Uterine tissue specimens obtained were fixed in 4% buffered neutral formaldehyde solution, dehydrated, and embedded in paraffin. Sections, 5–6 µm thick, were deparaffinized and followed by standard histological techniques. The avidin/biotin immunoperoxidase staining method was performed with the use of a polyvalent immunoperoxidase kit (Omnitags, Lipshow, MI). An enhancement method (22) based on microwave oven heating of tissue sections was used for antigen retrieval. A mouse monoclonal antibody to human p53 protein was used at a dilution of 1:200 as the primary antibody in this study. To assure the specificity of the immunological reaction, control sections were subjected to the same immunoperoxidase method, except that the primary antibody was replaced by nonimmune murine IgG (Miles, Elkhart, IN) at the same dilution as the specific primary antibody.

Cell culture

Uterine leiomyoma tissues dissected from endometrial cell layers were cut into small pieces and digested in 0.2% collagenase (wt/vol) at 37 C for 3–5 h as previously described (3, 7). The leiomyoma cells were collected by centrifugation at 460 x g for 5 min and washed three times with DMEM containing 1% antibiotic solution. Cell viability was determined by trypan blue exclusion test. The isolated leiomyoma cells were plated at density of approximately 10⁶ cells/dish in 10-cm² culture dishes and then subcultured for 120 h at 37 C in a humidified atmosphere of 5% CO₂-95% air in phenol red-free DMEM supplemented with 10% FBS (vol/vol; Life Technologies, Inc., Grand Island, NY). The monolayer cultures at approximately 60% confluence were treated with E2 (10 ng/ml), P4 (100 ng/ml), or E2 (10 ng/ml) plus P4 (100 ng/ml) in serum-free, phenol red-free DMEM for an additional 72 h. The control cultures were grown in phenol red-free DMEM without hormone treatment.

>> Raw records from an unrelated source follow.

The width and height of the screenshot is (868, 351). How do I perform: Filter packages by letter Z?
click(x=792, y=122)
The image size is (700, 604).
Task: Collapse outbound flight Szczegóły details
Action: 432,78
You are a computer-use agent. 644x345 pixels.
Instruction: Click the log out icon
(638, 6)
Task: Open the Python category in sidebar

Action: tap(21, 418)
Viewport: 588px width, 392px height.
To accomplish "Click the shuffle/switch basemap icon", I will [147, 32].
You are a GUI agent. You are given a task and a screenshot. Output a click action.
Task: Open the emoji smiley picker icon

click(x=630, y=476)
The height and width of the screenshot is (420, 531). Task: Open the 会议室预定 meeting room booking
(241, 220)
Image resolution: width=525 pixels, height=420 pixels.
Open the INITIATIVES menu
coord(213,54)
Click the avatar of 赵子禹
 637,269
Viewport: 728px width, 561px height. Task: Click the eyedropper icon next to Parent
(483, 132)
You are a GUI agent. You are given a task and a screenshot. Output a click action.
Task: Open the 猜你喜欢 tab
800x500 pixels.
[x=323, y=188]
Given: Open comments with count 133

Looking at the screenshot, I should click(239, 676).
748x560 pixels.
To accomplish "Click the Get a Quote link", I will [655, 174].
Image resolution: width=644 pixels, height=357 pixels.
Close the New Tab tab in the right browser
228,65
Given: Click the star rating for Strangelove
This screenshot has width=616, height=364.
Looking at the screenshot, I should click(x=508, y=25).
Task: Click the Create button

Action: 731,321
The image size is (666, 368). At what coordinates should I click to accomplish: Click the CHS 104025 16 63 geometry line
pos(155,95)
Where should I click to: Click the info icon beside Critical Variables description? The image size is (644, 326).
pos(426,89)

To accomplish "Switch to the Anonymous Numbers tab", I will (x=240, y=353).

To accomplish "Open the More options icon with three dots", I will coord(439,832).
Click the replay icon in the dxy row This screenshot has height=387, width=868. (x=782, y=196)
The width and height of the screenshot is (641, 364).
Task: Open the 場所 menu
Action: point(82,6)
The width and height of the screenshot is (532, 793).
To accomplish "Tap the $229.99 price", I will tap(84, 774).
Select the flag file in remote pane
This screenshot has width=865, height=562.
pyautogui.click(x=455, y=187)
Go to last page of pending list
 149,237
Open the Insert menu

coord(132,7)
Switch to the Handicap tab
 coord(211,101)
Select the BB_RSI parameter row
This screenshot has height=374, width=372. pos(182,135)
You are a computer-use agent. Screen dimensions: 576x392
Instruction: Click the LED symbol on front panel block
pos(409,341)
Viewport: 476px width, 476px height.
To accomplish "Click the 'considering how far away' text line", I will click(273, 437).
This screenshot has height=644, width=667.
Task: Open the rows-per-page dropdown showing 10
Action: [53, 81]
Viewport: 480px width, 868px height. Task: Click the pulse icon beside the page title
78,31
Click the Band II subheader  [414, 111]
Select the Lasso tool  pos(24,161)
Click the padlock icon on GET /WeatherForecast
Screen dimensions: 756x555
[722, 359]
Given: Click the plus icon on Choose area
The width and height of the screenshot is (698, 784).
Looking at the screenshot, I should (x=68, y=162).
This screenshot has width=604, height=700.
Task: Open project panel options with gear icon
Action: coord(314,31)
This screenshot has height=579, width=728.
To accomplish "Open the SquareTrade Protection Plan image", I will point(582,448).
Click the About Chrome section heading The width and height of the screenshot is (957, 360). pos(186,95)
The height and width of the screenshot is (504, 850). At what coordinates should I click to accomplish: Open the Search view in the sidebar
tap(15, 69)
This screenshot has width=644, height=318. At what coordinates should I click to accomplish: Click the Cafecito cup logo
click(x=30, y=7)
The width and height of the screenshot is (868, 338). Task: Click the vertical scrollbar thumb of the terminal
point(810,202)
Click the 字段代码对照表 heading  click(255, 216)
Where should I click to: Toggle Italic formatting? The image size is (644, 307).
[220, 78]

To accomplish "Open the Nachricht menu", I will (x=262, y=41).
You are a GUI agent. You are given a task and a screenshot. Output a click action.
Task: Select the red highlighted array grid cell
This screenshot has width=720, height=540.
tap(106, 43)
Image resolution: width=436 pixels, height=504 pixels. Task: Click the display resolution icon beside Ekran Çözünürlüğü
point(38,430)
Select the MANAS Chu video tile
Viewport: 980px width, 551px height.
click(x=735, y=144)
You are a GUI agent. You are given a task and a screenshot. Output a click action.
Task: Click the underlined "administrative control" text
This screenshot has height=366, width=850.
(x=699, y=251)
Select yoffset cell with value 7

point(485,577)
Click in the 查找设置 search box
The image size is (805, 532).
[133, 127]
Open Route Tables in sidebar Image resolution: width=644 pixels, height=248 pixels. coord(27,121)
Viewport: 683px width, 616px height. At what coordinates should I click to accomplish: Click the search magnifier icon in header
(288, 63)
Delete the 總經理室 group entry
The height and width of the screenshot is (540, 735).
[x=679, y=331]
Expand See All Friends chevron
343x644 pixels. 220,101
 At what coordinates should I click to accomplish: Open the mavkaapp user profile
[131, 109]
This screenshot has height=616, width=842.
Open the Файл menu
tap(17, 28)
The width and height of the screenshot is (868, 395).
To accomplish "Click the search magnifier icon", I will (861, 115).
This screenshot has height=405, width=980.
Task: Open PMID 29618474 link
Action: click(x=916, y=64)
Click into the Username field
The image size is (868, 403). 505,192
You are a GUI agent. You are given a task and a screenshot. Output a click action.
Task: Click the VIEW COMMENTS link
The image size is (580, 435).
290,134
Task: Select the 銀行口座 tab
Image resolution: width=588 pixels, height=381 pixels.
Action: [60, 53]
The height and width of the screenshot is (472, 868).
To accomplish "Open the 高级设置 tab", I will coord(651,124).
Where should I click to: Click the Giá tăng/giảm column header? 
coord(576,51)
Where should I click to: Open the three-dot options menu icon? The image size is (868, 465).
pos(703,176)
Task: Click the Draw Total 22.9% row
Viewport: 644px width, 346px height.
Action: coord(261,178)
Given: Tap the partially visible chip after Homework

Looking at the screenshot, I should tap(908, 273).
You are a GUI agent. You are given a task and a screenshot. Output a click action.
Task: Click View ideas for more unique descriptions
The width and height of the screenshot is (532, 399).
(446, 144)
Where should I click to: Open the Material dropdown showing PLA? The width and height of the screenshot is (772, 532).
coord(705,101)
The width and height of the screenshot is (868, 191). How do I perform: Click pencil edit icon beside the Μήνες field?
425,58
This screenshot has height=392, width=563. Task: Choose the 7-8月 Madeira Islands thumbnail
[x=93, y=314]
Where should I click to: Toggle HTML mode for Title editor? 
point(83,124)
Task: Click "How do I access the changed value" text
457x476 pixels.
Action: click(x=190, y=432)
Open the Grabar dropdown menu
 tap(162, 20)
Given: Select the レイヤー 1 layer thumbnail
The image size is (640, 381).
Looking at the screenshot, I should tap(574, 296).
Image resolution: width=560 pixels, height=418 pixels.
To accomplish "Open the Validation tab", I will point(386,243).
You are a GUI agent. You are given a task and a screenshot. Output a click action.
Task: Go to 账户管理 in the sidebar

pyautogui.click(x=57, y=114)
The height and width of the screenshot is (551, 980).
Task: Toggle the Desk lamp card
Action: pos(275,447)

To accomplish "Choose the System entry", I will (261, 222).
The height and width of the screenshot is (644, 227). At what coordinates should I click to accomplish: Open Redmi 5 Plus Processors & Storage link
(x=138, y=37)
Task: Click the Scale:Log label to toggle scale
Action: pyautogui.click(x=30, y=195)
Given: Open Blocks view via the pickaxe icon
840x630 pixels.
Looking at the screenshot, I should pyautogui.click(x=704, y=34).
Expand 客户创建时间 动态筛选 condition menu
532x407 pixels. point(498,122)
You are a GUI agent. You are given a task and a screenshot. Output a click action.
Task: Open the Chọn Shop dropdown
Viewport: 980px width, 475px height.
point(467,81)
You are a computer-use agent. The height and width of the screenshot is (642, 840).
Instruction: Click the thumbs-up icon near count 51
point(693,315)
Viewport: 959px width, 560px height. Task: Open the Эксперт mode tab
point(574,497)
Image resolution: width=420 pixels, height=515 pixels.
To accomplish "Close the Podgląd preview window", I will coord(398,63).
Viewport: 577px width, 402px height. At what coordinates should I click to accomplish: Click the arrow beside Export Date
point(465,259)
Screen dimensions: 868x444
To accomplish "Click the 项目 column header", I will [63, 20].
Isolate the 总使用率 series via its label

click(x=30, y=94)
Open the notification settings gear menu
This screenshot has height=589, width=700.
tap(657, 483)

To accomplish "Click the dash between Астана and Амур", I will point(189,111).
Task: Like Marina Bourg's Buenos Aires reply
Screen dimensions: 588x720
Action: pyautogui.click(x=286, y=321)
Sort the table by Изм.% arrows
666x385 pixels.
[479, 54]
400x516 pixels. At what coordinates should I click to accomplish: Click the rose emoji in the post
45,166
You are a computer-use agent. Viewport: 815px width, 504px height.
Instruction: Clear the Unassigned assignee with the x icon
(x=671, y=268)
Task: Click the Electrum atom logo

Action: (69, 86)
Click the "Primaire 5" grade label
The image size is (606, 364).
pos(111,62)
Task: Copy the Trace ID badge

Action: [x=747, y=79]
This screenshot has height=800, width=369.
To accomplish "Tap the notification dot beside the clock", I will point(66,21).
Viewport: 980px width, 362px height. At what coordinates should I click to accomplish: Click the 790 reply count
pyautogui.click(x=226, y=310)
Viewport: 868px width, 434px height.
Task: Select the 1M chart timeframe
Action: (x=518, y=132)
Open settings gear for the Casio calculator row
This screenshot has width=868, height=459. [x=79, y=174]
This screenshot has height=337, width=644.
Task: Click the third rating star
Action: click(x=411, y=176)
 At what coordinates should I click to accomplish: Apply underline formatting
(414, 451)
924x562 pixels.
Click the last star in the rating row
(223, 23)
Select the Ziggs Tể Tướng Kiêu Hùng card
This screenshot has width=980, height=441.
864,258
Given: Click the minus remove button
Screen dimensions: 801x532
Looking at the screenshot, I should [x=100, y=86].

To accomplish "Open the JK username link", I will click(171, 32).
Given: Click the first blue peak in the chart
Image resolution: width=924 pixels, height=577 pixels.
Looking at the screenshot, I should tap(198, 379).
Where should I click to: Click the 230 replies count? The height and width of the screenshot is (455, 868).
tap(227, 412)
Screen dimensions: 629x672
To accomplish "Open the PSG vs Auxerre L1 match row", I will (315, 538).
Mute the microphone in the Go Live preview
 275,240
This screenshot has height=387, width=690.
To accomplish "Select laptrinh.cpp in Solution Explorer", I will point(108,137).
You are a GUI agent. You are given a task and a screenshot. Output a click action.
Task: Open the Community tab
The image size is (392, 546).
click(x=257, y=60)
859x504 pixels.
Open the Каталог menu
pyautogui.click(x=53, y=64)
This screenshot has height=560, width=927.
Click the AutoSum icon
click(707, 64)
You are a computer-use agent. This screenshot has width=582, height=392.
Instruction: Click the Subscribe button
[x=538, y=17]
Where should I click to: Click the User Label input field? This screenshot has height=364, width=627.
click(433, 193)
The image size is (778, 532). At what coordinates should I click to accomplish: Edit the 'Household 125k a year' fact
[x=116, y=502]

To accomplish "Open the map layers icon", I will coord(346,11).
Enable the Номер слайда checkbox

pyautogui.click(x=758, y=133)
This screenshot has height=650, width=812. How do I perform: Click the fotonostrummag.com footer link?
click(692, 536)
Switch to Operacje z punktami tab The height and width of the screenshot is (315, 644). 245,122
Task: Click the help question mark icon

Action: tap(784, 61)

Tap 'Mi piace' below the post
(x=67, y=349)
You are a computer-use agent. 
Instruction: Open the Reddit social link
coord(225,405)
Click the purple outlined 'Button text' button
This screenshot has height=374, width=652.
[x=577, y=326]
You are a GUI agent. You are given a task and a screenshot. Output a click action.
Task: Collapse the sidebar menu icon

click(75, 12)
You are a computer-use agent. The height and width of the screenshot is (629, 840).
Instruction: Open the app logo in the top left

Protein extraction and Western immunoblotting

Leiomyomas and the adjacent normal myometrial tissues for protein extraction were collected immediately after hysterectomy or myomectomy. These tissue samples were homogenized at 4 C in the presence of lysis buffer (5 g tissue in 1–2 ml). Homogenates were subsequently centrifuged at 13,000 x g for 30 min, and the supernatants were collected. Proteins were also extracted from cultured cells as described previously (3). At the termination of culture, cultured cells were lysed at 4 C for 20 min in the lysis buffer (150 mM NaCl, 2 mM phenylmethylsulfonylfluoride, 1% Nonidet P-40, 0.5% deoxycholate, 1 mg/liter aprotinin, 0.1% sodium dodecyl sulfate, and 50 mM Tris-HCl, pH 7.5). The lysates were subsequently centrifuged at 13,000 x g for 30 min at 4 C, and the supernatants were collected. Protein content in the supernatants was determined by the Bradford assay (23) with BSA as a standard.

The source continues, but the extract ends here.